(Saved entries)
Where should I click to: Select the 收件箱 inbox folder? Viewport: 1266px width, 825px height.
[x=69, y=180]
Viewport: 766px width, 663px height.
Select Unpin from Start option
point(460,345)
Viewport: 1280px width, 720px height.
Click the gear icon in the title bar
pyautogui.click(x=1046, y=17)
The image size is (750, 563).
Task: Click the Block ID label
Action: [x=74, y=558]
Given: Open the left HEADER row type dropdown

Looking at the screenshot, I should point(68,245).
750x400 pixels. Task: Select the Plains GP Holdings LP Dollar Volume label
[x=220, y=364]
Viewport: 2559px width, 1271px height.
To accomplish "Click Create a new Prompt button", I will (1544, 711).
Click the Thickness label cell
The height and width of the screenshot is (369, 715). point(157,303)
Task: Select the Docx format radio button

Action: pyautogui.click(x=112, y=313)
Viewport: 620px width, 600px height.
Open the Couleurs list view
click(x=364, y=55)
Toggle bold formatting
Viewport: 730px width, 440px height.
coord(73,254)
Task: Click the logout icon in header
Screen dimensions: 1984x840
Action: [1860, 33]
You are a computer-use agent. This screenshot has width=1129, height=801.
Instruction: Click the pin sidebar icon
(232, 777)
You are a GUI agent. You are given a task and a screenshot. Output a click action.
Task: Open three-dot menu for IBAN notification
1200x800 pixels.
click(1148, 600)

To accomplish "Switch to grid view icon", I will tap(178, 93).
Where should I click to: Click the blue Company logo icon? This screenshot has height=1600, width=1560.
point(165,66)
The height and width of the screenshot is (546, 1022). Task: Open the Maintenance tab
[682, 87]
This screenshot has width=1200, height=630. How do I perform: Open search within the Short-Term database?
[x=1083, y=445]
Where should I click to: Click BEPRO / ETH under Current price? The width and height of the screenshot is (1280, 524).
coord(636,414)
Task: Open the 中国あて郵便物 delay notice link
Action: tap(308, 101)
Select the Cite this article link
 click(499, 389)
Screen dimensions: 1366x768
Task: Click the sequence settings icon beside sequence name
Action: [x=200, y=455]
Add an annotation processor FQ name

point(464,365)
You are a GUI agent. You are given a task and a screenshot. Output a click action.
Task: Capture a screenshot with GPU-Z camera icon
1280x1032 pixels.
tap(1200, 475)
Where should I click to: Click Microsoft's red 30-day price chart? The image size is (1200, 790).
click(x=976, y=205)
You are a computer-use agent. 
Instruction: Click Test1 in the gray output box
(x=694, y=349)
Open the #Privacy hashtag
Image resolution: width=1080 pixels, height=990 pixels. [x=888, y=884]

> _Task item_
An exact copy of every record above is needed. Write it out word for word.

> _Answer to the problem_
Where should I click to: Select the 收件箱 inbox folder? Viewport: 1266px width, 825px height.
[x=69, y=180]
Viewport: 766px width, 663px height.
Select Unpin from Start option
point(460,345)
Viewport: 1280px width, 720px height.
Click the gear icon in the title bar
pyautogui.click(x=1046, y=17)
The image size is (750, 563).
Task: Click the Block ID label
Action: [x=74, y=558]
Given: Open the left HEADER row type dropdown

Looking at the screenshot, I should point(68,245).
750x400 pixels. Task: Select the Plains GP Holdings LP Dollar Volume label
[x=220, y=364]
Viewport: 2559px width, 1271px height.
To accomplish "Click Create a new Prompt button", I will (1544, 711).
Click the Thickness label cell
The height and width of the screenshot is (369, 715). point(157,303)
Task: Select the Docx format radio button

Action: pyautogui.click(x=112, y=313)
Viewport: 620px width, 600px height.
Open the Couleurs list view
click(x=364, y=55)
Toggle bold formatting
Viewport: 730px width, 440px height.
coord(73,254)
Task: Click the logout icon in header
Screen dimensions: 1984x840
Action: [1860, 33]
You are a computer-use agent. This screenshot has width=1129, height=801.
Instruction: Click the pin sidebar icon
(232, 777)
You are a GUI agent. You are given a task and a screenshot. Output a click action.
Task: Open three-dot menu for IBAN notification
1200x800 pixels.
click(1148, 600)

To accomplish "Switch to grid view icon", I will tap(178, 93).
Where should I click to: Click the blue Company logo icon? This screenshot has height=1600, width=1560.
point(165,66)
The height and width of the screenshot is (546, 1022). Task: Open the Maintenance tab
[682, 87]
This screenshot has width=1200, height=630. How do I perform: Open search within the Short-Term database?
[x=1083, y=445]
Where should I click to: Click BEPRO / ETH under Current price? The width and height of the screenshot is (1280, 524).
coord(636,414)
Task: Open the 中国あて郵便物 delay notice link
Action: tap(308, 101)
Select the Cite this article link
 click(499, 389)
Screen dimensions: 1366x768
Task: Click the sequence settings icon beside sequence name
Action: [x=200, y=455]
Add an annotation processor FQ name

point(464,365)
You are a GUI agent. You are given a task and a screenshot. Output a click action.
Task: Capture a screenshot with GPU-Z camera icon
1280x1032 pixels.
tap(1200, 475)
Where should I click to: Click Microsoft's red 30-day price chart? The image size is (1200, 790).
click(x=976, y=205)
You are a computer-use agent. 
Instruction: Click Test1 in the gray output box
(x=694, y=349)
Open the #Privacy hashtag
Image resolution: width=1080 pixels, height=990 pixels. [x=888, y=884]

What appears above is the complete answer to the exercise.